Collected data entries:
##############################
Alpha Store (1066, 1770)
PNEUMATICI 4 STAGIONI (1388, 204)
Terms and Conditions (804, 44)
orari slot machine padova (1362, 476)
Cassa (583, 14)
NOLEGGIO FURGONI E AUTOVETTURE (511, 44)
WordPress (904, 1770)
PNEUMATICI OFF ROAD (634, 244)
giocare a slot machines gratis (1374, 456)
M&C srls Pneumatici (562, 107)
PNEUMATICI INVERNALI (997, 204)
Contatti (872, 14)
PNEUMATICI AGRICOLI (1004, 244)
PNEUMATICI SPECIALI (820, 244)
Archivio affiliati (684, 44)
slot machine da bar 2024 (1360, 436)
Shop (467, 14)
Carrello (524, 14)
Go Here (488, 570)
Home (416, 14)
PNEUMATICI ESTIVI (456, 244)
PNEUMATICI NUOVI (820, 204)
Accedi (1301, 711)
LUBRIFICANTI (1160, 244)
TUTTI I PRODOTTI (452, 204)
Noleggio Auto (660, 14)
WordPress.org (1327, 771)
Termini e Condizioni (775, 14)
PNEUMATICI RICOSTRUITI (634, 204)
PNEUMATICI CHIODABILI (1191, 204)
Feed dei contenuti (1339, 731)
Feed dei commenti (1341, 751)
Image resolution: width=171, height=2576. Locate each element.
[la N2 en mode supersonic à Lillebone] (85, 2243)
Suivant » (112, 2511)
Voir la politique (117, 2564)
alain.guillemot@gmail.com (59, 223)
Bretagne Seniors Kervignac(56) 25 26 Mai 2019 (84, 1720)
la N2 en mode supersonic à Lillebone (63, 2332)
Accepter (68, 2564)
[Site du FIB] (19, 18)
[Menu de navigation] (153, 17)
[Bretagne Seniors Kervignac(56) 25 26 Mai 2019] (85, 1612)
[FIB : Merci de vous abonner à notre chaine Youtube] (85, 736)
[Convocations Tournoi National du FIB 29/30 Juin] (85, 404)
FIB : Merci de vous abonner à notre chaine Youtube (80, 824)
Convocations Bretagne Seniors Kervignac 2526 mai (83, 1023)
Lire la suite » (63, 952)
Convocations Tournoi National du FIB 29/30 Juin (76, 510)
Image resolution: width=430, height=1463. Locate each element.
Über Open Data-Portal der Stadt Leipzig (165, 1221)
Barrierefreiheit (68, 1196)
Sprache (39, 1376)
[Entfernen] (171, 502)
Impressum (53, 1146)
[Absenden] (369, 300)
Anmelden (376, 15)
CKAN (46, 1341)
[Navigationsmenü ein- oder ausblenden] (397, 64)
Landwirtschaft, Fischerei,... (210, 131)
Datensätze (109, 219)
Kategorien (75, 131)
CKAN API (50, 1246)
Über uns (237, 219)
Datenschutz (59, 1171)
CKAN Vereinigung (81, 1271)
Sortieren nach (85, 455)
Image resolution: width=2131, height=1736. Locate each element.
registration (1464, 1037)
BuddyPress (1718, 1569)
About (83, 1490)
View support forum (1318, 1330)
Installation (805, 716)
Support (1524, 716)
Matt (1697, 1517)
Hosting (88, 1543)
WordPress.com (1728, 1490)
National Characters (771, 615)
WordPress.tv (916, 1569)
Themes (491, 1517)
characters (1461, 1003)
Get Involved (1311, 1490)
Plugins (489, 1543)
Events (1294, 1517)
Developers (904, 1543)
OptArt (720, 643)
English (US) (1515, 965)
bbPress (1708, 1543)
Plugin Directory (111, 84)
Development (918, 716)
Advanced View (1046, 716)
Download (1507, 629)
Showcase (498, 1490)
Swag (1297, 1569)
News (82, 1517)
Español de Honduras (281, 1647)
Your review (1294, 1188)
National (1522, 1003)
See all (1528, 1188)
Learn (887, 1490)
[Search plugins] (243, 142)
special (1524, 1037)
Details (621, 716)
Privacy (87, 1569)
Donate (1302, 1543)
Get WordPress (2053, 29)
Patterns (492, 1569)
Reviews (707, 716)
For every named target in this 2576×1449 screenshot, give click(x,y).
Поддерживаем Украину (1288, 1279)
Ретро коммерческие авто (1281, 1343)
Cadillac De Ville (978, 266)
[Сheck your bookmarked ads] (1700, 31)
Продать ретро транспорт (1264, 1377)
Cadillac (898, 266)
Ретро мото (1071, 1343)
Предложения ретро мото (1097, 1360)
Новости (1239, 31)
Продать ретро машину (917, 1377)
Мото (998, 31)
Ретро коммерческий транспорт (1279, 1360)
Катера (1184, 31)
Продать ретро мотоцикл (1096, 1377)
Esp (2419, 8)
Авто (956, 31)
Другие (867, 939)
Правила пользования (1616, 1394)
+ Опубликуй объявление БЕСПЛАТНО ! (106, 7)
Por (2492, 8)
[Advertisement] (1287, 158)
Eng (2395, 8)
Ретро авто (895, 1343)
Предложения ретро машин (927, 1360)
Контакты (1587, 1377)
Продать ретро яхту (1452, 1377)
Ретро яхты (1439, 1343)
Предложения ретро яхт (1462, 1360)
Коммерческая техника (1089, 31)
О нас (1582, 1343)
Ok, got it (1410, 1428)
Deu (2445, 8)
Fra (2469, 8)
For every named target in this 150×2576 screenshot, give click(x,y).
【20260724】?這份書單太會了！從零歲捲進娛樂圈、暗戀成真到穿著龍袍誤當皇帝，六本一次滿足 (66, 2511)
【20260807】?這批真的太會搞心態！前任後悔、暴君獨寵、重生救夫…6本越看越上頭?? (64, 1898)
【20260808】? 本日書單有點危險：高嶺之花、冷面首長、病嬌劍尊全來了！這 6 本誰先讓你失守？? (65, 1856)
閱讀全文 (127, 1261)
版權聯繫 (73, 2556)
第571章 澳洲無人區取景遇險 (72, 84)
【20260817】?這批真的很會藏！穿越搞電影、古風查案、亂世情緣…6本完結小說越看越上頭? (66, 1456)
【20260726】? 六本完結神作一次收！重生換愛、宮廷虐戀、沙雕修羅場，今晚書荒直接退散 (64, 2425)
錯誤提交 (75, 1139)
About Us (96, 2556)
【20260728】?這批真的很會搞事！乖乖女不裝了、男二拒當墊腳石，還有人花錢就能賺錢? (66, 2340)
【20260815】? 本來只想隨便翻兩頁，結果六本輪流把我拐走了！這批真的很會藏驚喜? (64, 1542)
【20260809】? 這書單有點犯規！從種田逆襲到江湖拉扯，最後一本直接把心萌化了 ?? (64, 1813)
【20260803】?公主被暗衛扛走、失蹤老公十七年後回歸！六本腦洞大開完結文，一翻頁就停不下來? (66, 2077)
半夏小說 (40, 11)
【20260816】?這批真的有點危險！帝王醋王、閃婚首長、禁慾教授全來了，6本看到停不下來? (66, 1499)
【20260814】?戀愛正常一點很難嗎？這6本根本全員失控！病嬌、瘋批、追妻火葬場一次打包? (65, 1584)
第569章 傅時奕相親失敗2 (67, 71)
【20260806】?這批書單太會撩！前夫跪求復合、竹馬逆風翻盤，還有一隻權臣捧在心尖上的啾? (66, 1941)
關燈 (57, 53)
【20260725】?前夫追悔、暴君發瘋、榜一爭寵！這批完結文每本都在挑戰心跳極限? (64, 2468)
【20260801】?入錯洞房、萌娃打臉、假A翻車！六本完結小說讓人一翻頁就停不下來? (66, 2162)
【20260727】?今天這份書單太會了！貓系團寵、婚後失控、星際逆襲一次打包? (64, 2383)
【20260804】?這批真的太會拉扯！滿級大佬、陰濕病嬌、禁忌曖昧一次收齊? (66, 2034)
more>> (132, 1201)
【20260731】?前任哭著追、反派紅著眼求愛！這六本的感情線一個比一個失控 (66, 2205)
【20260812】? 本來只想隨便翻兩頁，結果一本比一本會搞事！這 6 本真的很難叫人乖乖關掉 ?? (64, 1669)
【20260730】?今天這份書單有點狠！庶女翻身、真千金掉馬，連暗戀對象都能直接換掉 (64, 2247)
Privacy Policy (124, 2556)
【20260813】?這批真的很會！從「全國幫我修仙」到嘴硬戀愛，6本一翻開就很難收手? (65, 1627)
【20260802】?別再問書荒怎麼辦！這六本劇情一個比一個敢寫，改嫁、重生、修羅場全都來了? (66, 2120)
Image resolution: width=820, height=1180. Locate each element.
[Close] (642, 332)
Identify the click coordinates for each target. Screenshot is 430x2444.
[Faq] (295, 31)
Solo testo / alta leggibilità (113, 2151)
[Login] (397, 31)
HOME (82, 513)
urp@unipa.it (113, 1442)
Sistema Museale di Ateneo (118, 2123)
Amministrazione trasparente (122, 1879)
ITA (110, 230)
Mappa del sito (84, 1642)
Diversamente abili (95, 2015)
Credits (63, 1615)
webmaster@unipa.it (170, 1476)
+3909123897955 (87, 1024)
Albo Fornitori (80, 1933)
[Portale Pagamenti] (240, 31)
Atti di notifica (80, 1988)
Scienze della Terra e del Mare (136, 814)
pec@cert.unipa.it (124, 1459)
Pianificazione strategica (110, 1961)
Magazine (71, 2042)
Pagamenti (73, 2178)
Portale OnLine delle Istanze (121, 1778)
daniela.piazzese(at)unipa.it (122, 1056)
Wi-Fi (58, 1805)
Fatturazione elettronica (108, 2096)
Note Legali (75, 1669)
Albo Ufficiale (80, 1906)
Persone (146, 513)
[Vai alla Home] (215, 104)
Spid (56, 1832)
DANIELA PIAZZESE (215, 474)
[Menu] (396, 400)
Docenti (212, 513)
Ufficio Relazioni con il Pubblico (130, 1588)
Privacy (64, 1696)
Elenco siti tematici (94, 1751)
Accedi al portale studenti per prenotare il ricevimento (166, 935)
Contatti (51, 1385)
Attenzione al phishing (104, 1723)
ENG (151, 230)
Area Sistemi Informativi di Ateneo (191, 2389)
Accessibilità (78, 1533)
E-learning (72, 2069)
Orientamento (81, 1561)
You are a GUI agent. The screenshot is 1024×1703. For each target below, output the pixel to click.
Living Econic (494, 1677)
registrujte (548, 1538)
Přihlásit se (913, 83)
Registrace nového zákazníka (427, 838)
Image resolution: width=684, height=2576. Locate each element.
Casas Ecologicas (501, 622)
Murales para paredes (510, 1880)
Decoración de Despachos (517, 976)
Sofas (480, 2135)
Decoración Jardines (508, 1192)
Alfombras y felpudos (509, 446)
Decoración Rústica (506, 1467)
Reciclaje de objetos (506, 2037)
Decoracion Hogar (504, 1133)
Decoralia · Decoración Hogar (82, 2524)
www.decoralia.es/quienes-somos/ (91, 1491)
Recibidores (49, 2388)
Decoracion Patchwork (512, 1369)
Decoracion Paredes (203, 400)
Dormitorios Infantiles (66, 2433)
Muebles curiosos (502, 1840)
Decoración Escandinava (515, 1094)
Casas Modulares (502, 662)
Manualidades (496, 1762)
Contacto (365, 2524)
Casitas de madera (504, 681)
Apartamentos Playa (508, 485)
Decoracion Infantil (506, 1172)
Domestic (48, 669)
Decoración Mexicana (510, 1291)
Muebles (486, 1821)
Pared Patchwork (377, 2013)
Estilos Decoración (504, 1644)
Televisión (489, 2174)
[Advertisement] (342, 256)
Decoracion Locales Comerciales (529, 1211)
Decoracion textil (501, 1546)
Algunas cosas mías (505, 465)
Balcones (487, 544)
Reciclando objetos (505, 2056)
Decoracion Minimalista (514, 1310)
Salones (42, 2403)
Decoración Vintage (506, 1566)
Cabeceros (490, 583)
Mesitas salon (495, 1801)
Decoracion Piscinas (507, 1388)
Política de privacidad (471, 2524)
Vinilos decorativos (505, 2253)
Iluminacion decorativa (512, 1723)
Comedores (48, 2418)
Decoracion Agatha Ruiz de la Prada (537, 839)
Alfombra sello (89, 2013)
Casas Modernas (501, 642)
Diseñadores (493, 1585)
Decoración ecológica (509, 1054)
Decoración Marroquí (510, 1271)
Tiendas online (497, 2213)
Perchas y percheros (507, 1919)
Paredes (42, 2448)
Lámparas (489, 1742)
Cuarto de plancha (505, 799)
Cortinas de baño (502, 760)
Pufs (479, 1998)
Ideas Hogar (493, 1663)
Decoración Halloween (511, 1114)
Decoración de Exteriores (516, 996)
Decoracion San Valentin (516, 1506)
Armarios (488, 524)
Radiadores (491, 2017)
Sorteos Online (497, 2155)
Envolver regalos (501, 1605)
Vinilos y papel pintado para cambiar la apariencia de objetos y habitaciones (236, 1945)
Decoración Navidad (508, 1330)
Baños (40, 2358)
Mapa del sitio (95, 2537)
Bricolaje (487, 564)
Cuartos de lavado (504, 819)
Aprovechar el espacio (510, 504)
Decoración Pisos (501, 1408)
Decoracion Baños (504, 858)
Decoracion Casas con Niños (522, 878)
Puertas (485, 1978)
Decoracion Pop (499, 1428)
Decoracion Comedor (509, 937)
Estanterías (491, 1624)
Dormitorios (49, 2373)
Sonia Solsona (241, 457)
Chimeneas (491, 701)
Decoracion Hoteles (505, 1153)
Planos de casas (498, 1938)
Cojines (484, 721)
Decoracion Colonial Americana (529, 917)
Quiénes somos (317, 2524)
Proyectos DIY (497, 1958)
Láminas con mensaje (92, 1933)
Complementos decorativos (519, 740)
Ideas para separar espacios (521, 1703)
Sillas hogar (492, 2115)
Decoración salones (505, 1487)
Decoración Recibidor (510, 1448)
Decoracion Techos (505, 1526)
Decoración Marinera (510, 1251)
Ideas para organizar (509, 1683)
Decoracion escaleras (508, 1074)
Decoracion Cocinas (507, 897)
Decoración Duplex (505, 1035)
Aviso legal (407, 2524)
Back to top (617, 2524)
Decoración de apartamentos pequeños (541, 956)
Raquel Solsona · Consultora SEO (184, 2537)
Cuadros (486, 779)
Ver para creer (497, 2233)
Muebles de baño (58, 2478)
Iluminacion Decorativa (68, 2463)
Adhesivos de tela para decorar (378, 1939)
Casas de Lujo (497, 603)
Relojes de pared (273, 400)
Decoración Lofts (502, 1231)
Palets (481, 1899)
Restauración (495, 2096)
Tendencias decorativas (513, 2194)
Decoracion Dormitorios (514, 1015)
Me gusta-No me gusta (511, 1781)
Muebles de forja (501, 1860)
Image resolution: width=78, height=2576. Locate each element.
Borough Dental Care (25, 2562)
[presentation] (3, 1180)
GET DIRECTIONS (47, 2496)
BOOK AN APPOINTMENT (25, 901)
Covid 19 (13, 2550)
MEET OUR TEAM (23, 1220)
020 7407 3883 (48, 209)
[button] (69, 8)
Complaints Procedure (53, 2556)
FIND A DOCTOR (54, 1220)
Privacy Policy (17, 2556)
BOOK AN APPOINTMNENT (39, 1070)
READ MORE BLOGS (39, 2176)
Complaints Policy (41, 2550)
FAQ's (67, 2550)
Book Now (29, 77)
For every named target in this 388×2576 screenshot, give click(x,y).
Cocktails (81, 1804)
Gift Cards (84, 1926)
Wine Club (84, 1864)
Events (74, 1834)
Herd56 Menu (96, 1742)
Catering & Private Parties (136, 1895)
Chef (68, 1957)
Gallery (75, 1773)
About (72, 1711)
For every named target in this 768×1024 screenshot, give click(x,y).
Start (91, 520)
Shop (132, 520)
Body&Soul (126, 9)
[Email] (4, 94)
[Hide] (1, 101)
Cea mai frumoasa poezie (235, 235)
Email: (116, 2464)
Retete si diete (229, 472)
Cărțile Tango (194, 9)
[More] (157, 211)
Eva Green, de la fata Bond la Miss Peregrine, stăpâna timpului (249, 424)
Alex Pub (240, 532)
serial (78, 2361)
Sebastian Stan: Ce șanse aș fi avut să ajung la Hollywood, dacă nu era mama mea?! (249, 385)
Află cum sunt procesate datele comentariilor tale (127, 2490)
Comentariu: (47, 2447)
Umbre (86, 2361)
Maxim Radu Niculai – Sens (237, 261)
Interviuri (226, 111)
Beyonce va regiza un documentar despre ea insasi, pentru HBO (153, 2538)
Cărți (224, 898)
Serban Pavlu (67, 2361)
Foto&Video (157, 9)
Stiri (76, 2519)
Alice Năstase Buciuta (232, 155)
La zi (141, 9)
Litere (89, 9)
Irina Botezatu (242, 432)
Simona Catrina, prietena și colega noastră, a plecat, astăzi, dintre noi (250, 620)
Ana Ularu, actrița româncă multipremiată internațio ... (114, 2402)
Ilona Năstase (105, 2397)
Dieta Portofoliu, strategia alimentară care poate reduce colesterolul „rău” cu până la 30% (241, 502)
##############################
Task statement: Take the entries above and return only the lines from the one with "Muebles (486, 1821)" to the one with "Cojines (484, 721)", both included, unchanged.

Problem solution:
Muebles (486, 1821)
Pared Patchwork (377, 2013)
Estilos Decoración (504, 1644)
Televisión (489, 2174)
[Advertisement] (342, 256)
Decoracion Locales Comerciales (529, 1211)
Decoracion textil (501, 1546)
Algunas cosas mías (505, 465)
Balcones (487, 544)
Reciclando objetos (505, 2056)
Decoracion Minimalista (514, 1310)
Salones (42, 2403)
Decoración Vintage (506, 1566)
Cabeceros (490, 583)
Mesitas salon (495, 1801)
Decoracion Piscinas (507, 1388)
Política de privacidad (471, 2524)
Vinilos decorativos (505, 2253)
Iluminacion decorativa (512, 1723)
Comedores (48, 2418)
Decoracion Agatha Ruiz de la Prada (537, 839)
Alfombra sello (89, 2013)
Casas Modernas (501, 642)
Diseñadores (493, 1585)
Decoración ecológica (509, 1054)
Decoración Marroquí (510, 1271)
Tiendas online (497, 2213)
Perchas y percheros (507, 1919)
Paredes (42, 2448)
Lámparas (489, 1742)
Cuarto de plancha (505, 799)
Cortinas de baño (502, 760)
Pufs (479, 1998)
Ideas Hogar (493, 1663)
Decoración Halloween (511, 1114)
Decoración de Exteriores (516, 996)
Decoracion San Valentin (516, 1506)
Armarios (488, 524)
Radiadores (491, 2017)
Sorteos Online (497, 2155)
Envolver regalos (501, 1605)
Vinilos y papel pintado para cambiar la apariencia de objetos y habitaciones (236, 1945)
Decoración Navidad (508, 1330)
Baños (40, 2358)
Mapa del sitio (95, 2537)
Bricolaje (487, 564)
Cuartos de lavado (504, 819)
Aprovechar el espacio (510, 504)
Decoración Pisos (501, 1408)
Decoracion Baños (504, 858)
Decoracion Casas con Niños (522, 878)
Puertas (485, 1978)
Decoracion Pop (499, 1428)
Decoracion Comedor (509, 937)
Estanterías (491, 1624)
Dormitorios (49, 2373)
Sonia Solsona (241, 457)
Chimeneas (491, 701)
Decoracion Hoteles (505, 1153)
Planos de casas (498, 1938)
Cojines (484, 721)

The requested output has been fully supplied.